A decision based on ecological considerations should take the individual advantages and disadvantages of the biofuels into account. When the conservation of fossil resources and the reduction of greenhouse effect are assigned as the highest priority, biofuels will be considered as favourable. The disadvantages are less dramatic and do not tip the balance of a general overall positive evaluation. The ecological differences between biofuels and fossil fuels will also not change drastically in the future. The advantages of the currently used biofuels will probably increase as compared to conventional fuels.

Costs. The production costs of biofuels for transportation are generally higher than those of conventional fuels. Accounting on the national level, not discussed here, could reverse this assessment. The comparison of the direct costs is determined by many economic and social external factors. The production costs of fossil fuels are dependent upon the world oil price and its fluctuations. The production costs of biofuels vary according to the national agricultural subsidisation and different state-specific personal costs and transportation costs. The range of estimates from these factors is so wide and the uncertainly is so large that no serious or reliable ranking among the biofuels can be made based on the available literature. The discussions regarding future costs also tend to be speculative.

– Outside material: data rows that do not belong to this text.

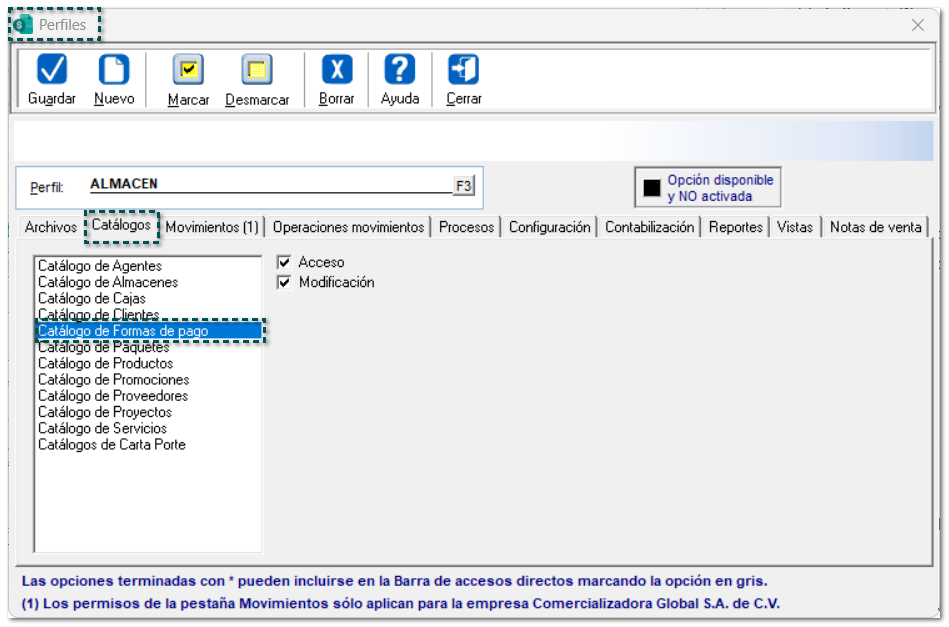The image size is (949, 627).
Task: Uncheck the Modificación checkbox
Action: [x=284, y=283]
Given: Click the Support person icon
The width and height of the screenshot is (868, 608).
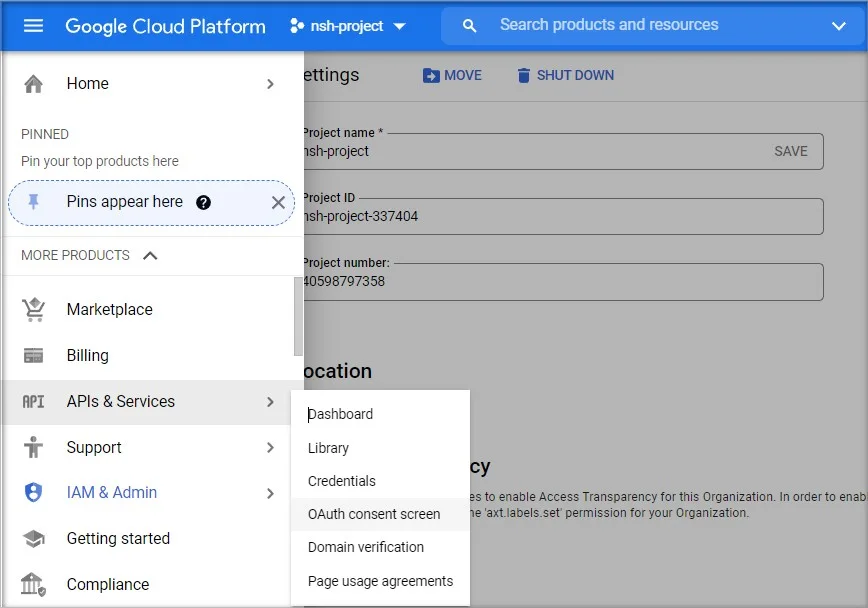Looking at the screenshot, I should (x=33, y=448).
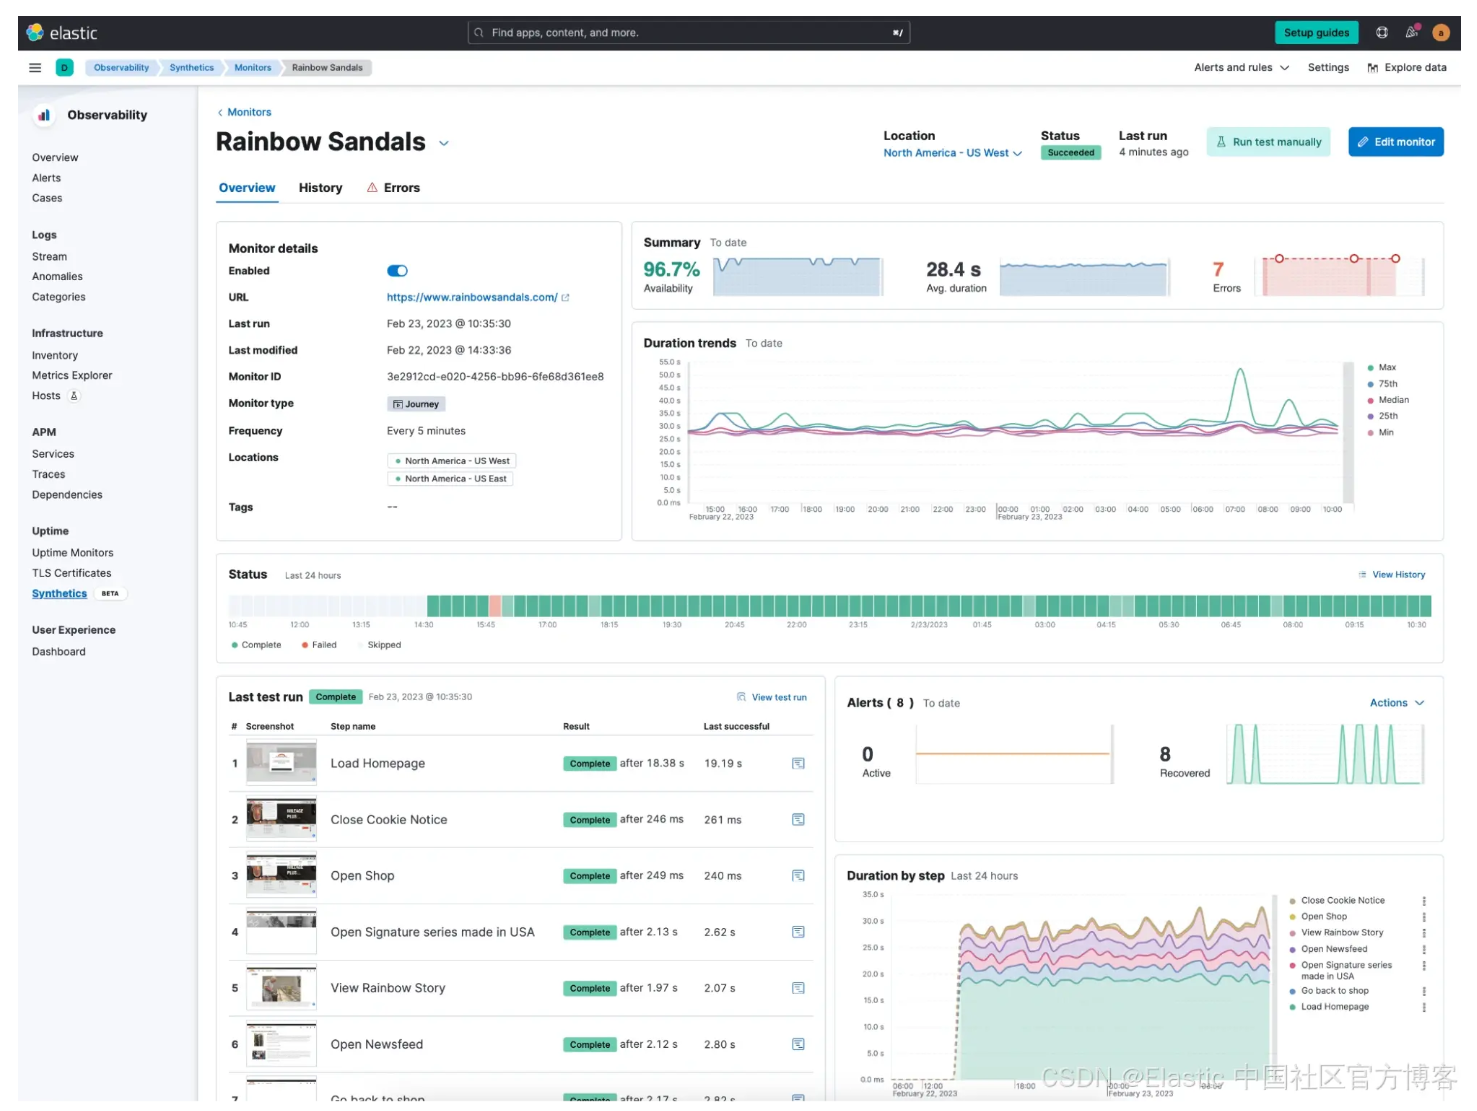Screen dimensions: 1477x1111
Task: Open step details icon for Load Homepage
Action: (798, 763)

Even in the present biofuels can be produced cheaper than fossil fuels under certain conditions. The production of biodiesel from recycled cooking oil serves as an example.

Quantity Potential. The potential of biofuels production is limited. While the annual produced biomass in the world could theoretically provide our total fuel demand, there are restrictions from other competing land use (food production, natural conservation, sustainable agriculture) and usages (biomass for material uses, source of bioenergy for power and heat production). In this way, competing land use alone reduces the usable potential in Germany to just a few percent of the fuel market. A reliable quantification for the EU or the world is still not available. Such limitations do not apply to the usage of biomass from waste material.

The availability and the efficiency of new production technologies is a determining factor of the quantity potential. These include the technology for BTL, ethanol from lignocellulose or for bio-hydrogen. However, with our present knowledge, it is impossible to predict when and which technologies will become available.

Further research need. Overall, there is a considerable need for further research on biofuels for transportation. There is still a paucity of publications about the energy and greenhouse gas balances of many biofuels such as biodiesel from palm oil and jatropha. With respect to DME, Methanol, and BTL, studies cover only one conversion path. The knowledge gap is even larger in the area of life cycle assessments. For instance, there is a lack of studies on many conversion routes such as in the area of BTL. Detail examinations are missing in many important individual studies, such as those on bioethanol or the motor emissions of biofuels in the most modern motor concepts.

Similar to the need to examine the direct costs of the various aspects in more detail, further studies about the potentials estimations in consideration of specific land use and competing usage for reference areas such as EU or the world should be conducted.

By way of summation and simplification, biofuels for transportation offer ecological advantages in resource conservation and climate protection as compared to fossil fuels. These advantages out-weigh the disadvantages in contributing to acidification, eutrophication, and ozone depletion. Biofuels are in general more expensive to produce - national accounting or social effects are not considered here. Due to competing land use and biomass usage, biofuels from agricultural biomass can probably only substitute a small portion of fossil fuels. The production of innovative biofuels like BTL calls for new technologies.